REQUIREMENT: Reproduce the material below with every instance of "pixels" changed to "px" and everything else left as it is. Leave the pictures out of your version.

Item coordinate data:
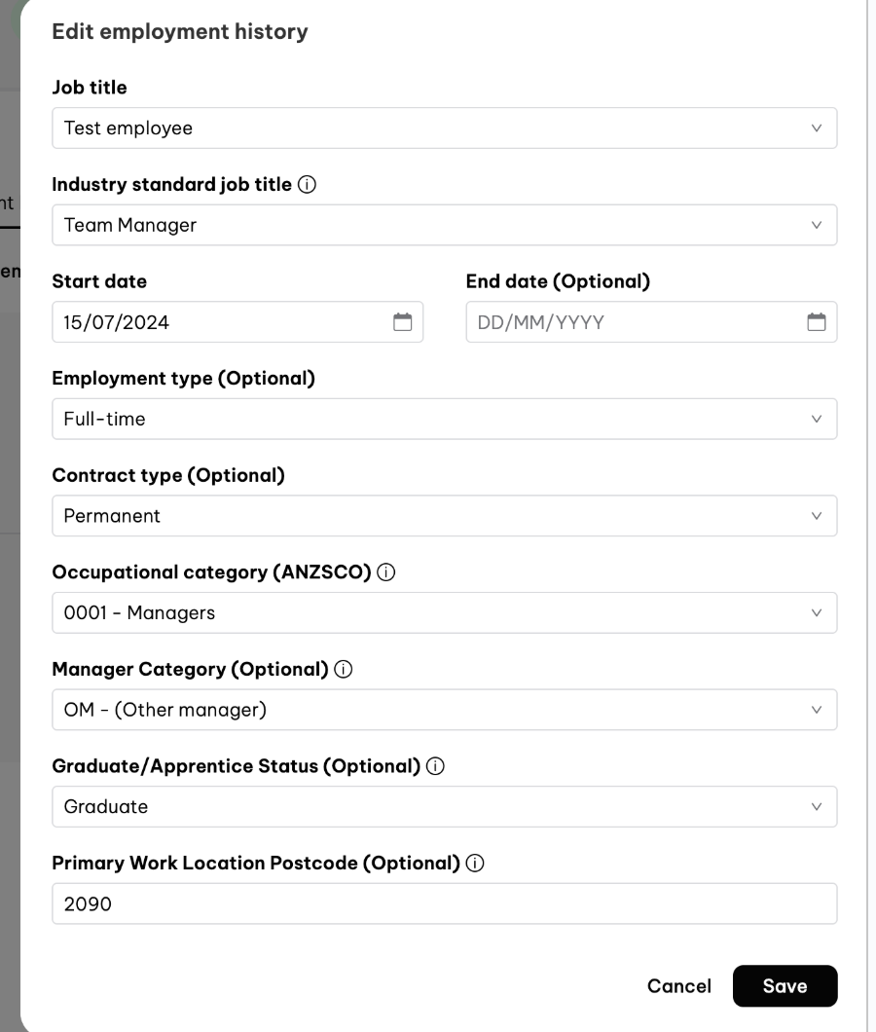Show info tooltip for Occupational category (ANZSCO)
This screenshot has height=1032, width=876.
[x=385, y=571]
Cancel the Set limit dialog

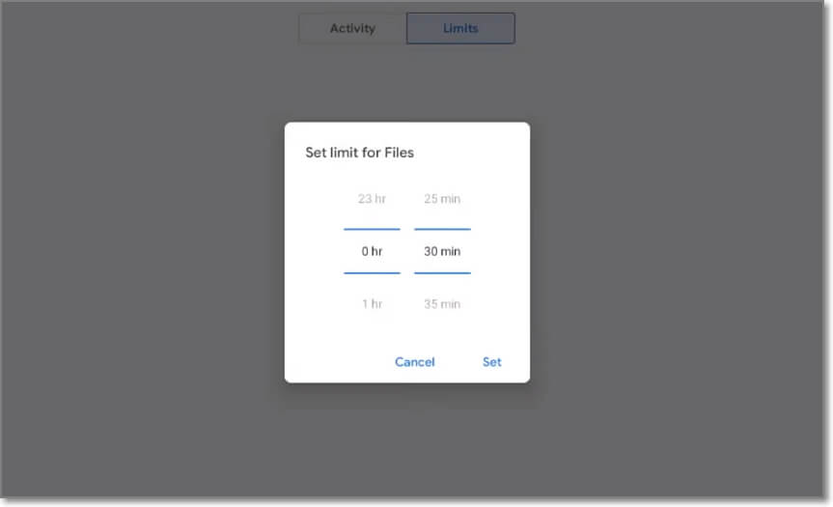click(x=415, y=362)
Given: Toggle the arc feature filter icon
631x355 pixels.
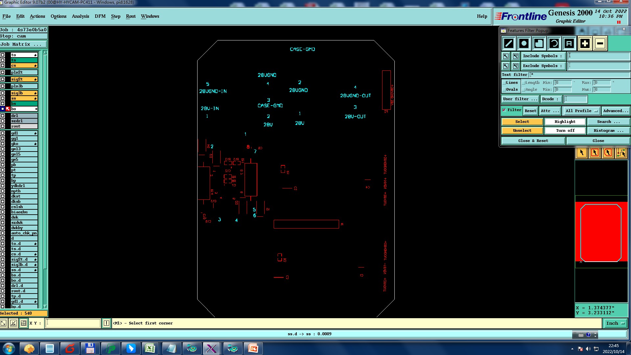Looking at the screenshot, I should [554, 43].
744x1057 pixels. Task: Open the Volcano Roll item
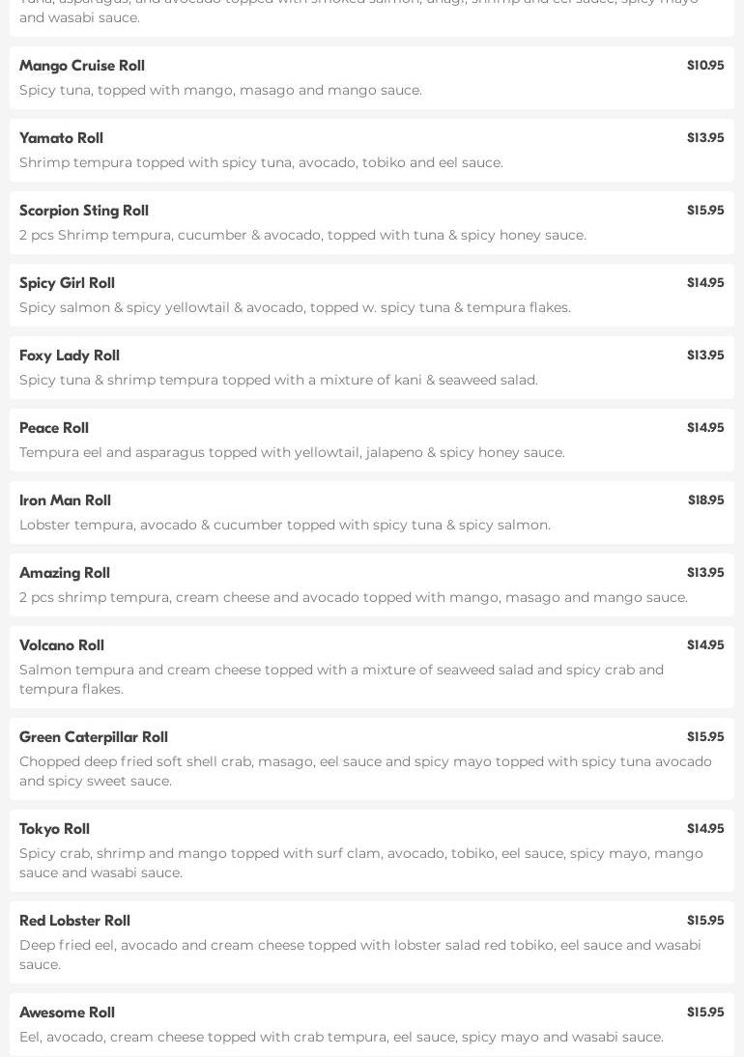click(x=62, y=645)
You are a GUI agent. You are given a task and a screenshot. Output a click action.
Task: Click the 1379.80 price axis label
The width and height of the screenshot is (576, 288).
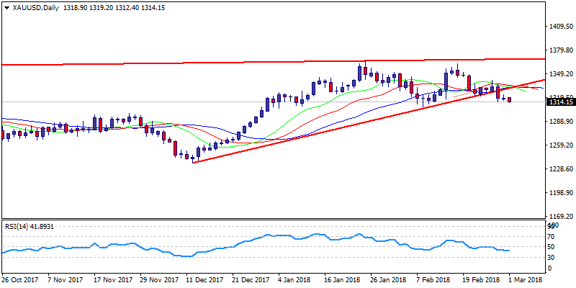click(x=559, y=50)
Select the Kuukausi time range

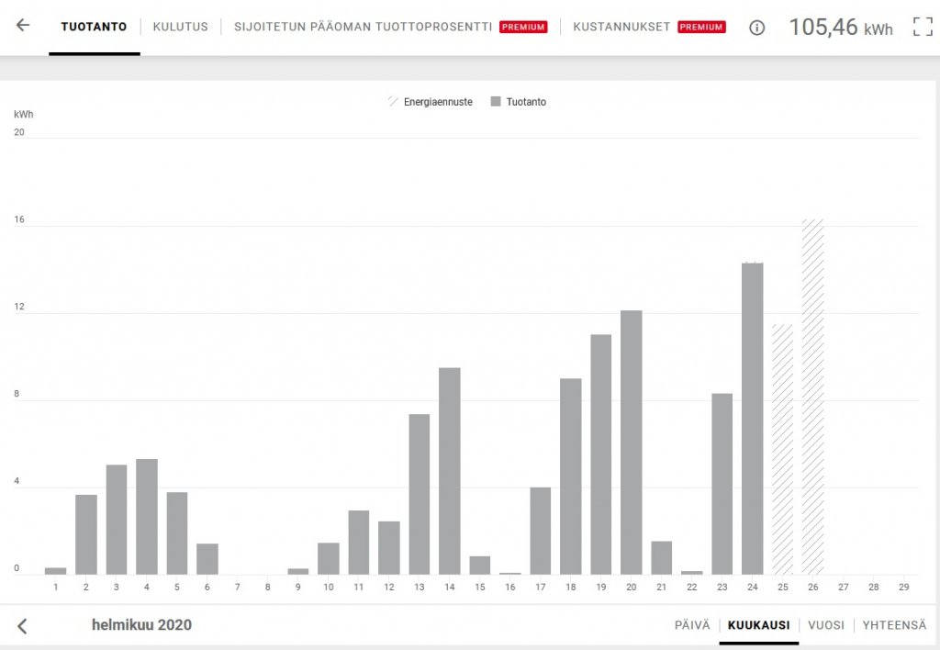(x=758, y=625)
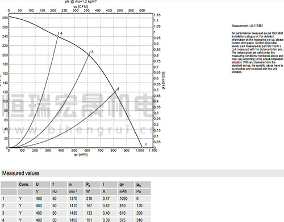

SOLUTION TO THE EXERCISE:
Show info tooltip for Occupational category (ANZSCO)
This screenshot has height=1032, width=876.
[x=385, y=571]
Cancel the Set limit dialog

click(x=415, y=362)
Given: Toggle the arc feature filter icon
631x355 px.
Looking at the screenshot, I should [554, 43].
744x1057 px. Task: Open the Volcano Roll item
click(x=62, y=645)
You are a GUI agent. You are given a task and a screenshot. Output a click action.
Task: Click the 1379.80 price axis label
The width and height of the screenshot is (576, 288).
click(x=559, y=50)
Select the Kuukausi time range

(x=758, y=625)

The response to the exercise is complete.